‘Vida social’ das plantas pode ser importante para a biodiversidade

Lusa

Investigadores da Universidade de Coimbra (UC) e do Real Jardim Botânico de Madrid defendem que a ‘vida social’ das plantas, que envolve processos complexos, pode ser importante para a gestão e conservação da biodiversidade.

Um estudo inovador realizado por uma equipa de especialistas do Centro de Ecologia Funcional (CFE) da Faculdade de Ciências e Tecnologia da Universidade de Coimbra (FCTUC), em colaboração com o Real Jardim Botânico de Madrid (Espanha), “mostra que a ‘vida social’ das plantas pode ser importante para a gestão e conservação da biodiversidade”, anunciou hoje a UC, numa nota enviada à agência Lusa.

“Embora possam parecer seres vivos poucos ativos, as plantas têm uma complexa ‘vida social’, que por vezes envolve processos contraditórios”, afirma a UC.

A maioria das plantas estabelece “associações mutualistas (vantajosas) com fungos do solo que ajudam a melhorar a nutrição e aumentam a proteção contra a seca e doenças”, exemplifica.

Estes fungos são abundantes onde também estão as suas plantas parceiras e, por isso, crescer perto da planta mãe deveria ser vantajoso para as novas plantas, mas – sublinha a UC – “muitas plantas investem em estruturas especializadas do fruto ou semente que facilitam a sua dispersão por animais, vento ou água”.

Este processo permite às plantas “colonizar novos espaços e escapar aos patógenos e herbívoros que se concentram à volta da planta mãe”, explicita a UC.

A interação com fungos mutualistas e a dispersão de sementes são dois processos fundamentais para a conservação e regeneração dos ecossistemas.

A investigação, que “compreendeu a análise de duas mil plantas de mais de uma centena de famílias da flora europeia”, revela que a capacidade das plantas para “estabelecer relações com os fungos do solo não condiciona a dispersão das sementes” para longas distâncias.

“Encontrar fungos mutualistas compatíveis não é um constrangimento importante para a dispersão das plantas. Descobrimos assim que, exceto em casos muito específicos, a evolução de estruturas de dispersão das sementes é vantajosa para as plantas e não é limitada pela disponibilidade de fungos mutualistas compatíveis”, explica Marta Correia, investigadora principal do estudo.

A investigação, financiada pela Fundação para a Ciência e Tecnologia (FCT), já foi publicado na revista Ecology Letters, “uma das principais revistas” da área.

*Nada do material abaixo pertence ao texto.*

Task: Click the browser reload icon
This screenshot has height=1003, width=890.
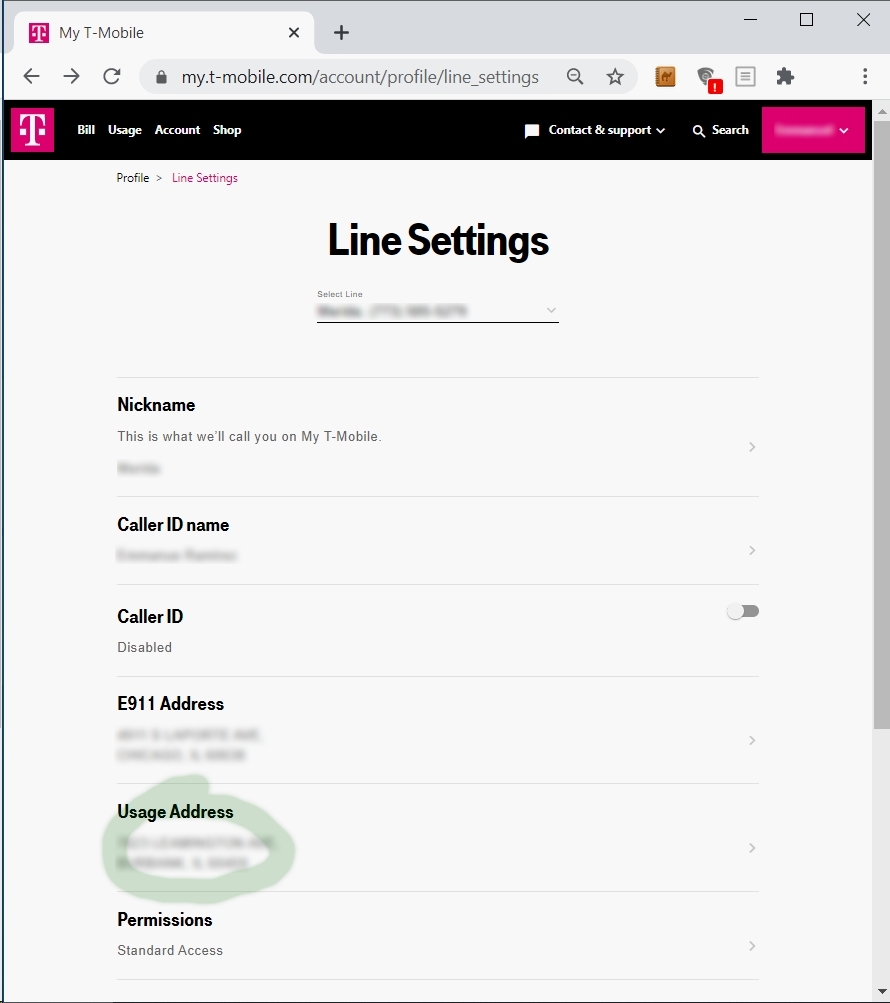Action: (x=112, y=77)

A principal inovação deste estudo “foi considerar as implicações cruzadas entre processos ecológicos que são quase sempre estudados de forma isolada”, sublinha a ecóloga Susana Rodríguez-Echeverría.

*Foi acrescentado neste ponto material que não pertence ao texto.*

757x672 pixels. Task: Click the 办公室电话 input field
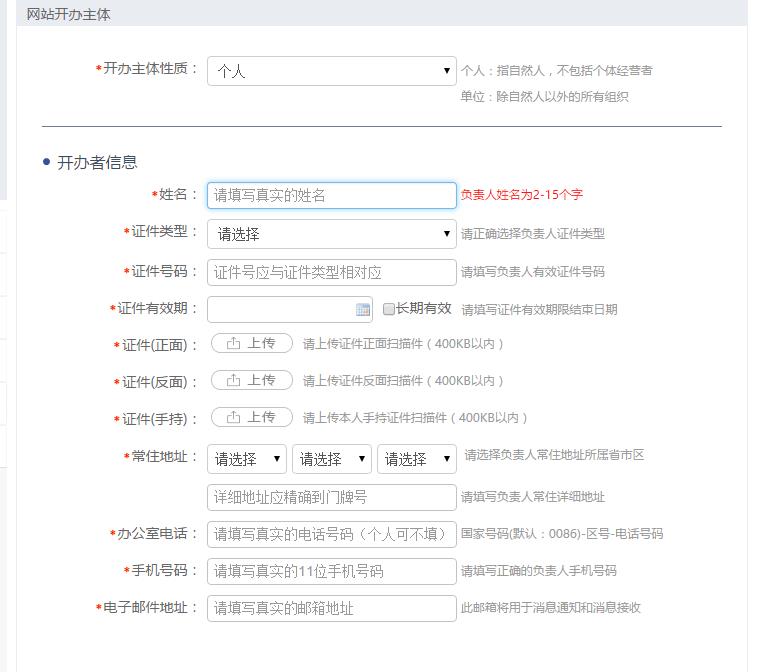(331, 534)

“O nosso trabalho revela uma complexa ‘vida social’ das plantas com importantes consequências ecológicas e evolutivas, ficando claro que apenas integrando os vários tipos de interações que formam o grande puzzle da vida das plantas e dos animais, poderemos compreender os mecanismos responsáveis pela geração e manutenção da biodiversidade”, acrescenta a investigadora, citada pela UC.

“Face às alterações climáticas este conhecimento é essencial para desenhar planos de gestão que permitam a conservação dos ecossistemas”, conclui Susana Rodríguez-Echeverría.